While we try to avoid canceling jobs the following events would merit job cancellation:

  • Emergency Security Event/Patches
    • Cluster is shut down immediately up to and including killing all active jobs depending on the severity of the incident.
  • Urgent Security Patching
    • Login nodes will be closed and the cluster will be shutdown after all 2-day or less jobs complete, jobs 2 days or longer will be terminated.
  • Scheduled Maintenance
    • We will communicate the approximate date well in advance and give 2 weeks notice.
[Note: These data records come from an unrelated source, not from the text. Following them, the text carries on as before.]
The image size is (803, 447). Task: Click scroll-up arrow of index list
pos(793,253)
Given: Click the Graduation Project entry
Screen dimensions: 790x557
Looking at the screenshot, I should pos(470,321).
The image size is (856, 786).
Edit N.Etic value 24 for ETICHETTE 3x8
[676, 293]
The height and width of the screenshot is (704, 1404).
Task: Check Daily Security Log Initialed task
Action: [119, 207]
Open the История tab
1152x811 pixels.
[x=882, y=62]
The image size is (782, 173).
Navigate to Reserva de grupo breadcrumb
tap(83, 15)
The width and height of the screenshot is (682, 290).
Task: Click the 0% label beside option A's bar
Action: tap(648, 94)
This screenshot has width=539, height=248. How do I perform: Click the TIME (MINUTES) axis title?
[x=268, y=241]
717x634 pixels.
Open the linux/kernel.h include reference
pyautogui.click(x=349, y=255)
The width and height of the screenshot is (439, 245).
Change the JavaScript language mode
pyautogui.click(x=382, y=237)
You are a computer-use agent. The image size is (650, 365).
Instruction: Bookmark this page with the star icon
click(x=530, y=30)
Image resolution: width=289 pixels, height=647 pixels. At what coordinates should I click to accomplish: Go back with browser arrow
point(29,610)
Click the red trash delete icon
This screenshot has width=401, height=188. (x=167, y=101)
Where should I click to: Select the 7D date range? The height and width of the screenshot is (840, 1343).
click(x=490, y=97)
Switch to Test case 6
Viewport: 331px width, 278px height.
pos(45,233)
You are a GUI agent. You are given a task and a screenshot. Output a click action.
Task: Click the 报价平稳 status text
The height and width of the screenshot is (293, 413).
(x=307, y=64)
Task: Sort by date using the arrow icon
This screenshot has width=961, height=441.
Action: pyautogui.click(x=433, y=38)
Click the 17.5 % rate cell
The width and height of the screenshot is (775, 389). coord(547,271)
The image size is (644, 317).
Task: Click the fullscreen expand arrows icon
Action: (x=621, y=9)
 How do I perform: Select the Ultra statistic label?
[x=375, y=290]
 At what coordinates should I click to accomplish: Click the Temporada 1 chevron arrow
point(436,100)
The maintenance reservation will ensure jobs less than 7 days will complete in time. Any long serial jobs will be terminated.

Available Partitions

Partition Name Time Limit Nodes Cores (per node*) Cores (total) Memory in Gigabytes (per node*) Memory in Gigabytes(total) Processors
General 04:00:00 172 24+ 5636 122+ 46873 Intel(R) Xeon(R) CPU E5-2670 v3 @ 2.30GHz, Intel(R) Xeon(R) CPU E5-2680 v4 @ 2.40GHz
Interactive 04:00:00 5 24+ 144 251+ 1515 Intel(R) Xeon(R) CPU E5-2695 v2 @ 2.40GHz, Intel(R) Xeon(R) CPU E7-4850 v2 @ 2.30GHz
Serial 2-00:00:00 1 64 64 1025 1025 AMD EPYC 7601 32-Core Processor
Dtn 2-00:00:00 2 16+ 36 66+ 188 Intel(R) Xeon(R) CPU X5550 @ 2.67GHz, Intel(R) Xeon(R) CPU E5-2660 v3 @ 2.60GHz
Gpu 02:00:00 15 16+ 284 122+ 1837 Intel(R) Xeon(R) CPU E5-2630 v3 @ 2.40GHz, Intel(R) Xeon(R) CPU E5-2660 v3 @ 2.60GHz
BioCompute 2-00:00:00 37 56 2072 509 18853 Intel(R) Xeon(R) CPU E5-2680 v4 @ 2.40GHz
Lewis 2-00:00:00 135 24+ 3564 122+ 28020 Intel(R) Xeon(R) CPU E5-2670 v3 @ 2.30GHz, Intel(R) Xeon(R) CPU E5-2680 v4 @ 2.40GHz
htc4 2-00:00:00 37 56 2072 509 18853 Intel(R) Xeon(R) CPU E5-2680 v4 @ 2.40GHz
hpc5 2-00:00:00 33 40 1320 379 12516 Intel(R) Xeon(R) Gold 6138 CPU @ 2.00GHz
hpc6 2-00:00:00 62 48 2976 379+ 23502 Intel(R) Xeon(R) Gold 6252 CPU @ 2.10GHz
hpc4rc 2-00:00:00 36 28 1008 251 9055 Intel(R) Xeon(R) CPU E5-2680 v4 @ 2.40GHz
hpc4 2-00:00:00 45 28 1260 251+ 11318 Intel(R) Xeon(R) CPU E5-2680 v4 @ 2.40GHz
hpc3 2-00:00:00 54 24 1296 122+ 7646 Intel(R) Xeon(R) CPU E5-2670 v3 @ 2.30GHz
z10ph-hpc3 2-00:00:00 32 24 768 122 3920 Intel(R) Xeon(R) CPU E5-2670 v3 @ 2.30GHz
s2600tpr-hpc4 2-00:00:00 4 28 112 251 1006 Intel(R) Xeon(R) CPU E5-2680 v4 @ 2.40GHz
r640-hpc5 2-00:00:00 33 40 1320 379 12516 Intel(R) Xeon(R) Gold 6138 CPU @ 2.00GHz
r630-htc4 2-00:00:00 37 56 2072 509 18853 Intel(R) Xeon(R) CPU E5-2680 v4 @ 2.40GHz
r630-hpc4rc 2-00:00:00 36 28 1008 251 9055 Intel(R) Xeon(R) CPU E5-2680 v4 @ 2.40GHz
r630-hpc4 2-00:00:00 41 28 1148 251 10312 Intel(R) Xeon(R) CPU E5-2680 v4 @ 2.40GHz
r630-hpc3 2-00:00:00 22 24 528 122+ 3725 Intel(R) Xeon(R) CPU E5-2670 v3 @ 2.30GHz

Note:

  • *For 'Cores (per node)' and 'Memory (per node)', a '+' indicates a mixed environment. The number before the plus represents the minimum.